Write out exactly the lines from the one containing "You are a GUI" through the last line of the records below, including both.

▶ GIVEN DATA

┌──

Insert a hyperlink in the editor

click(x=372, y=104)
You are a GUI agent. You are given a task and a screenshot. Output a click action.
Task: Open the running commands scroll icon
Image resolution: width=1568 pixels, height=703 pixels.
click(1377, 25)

└──

▶ RESULT OF THIS EXERCISE
You are a GUI agent. You are given a task and a screenshot. Output a click action.
Task: Open the running commands scroll icon
Image resolution: width=1568 pixels, height=703 pixels.
click(1377, 25)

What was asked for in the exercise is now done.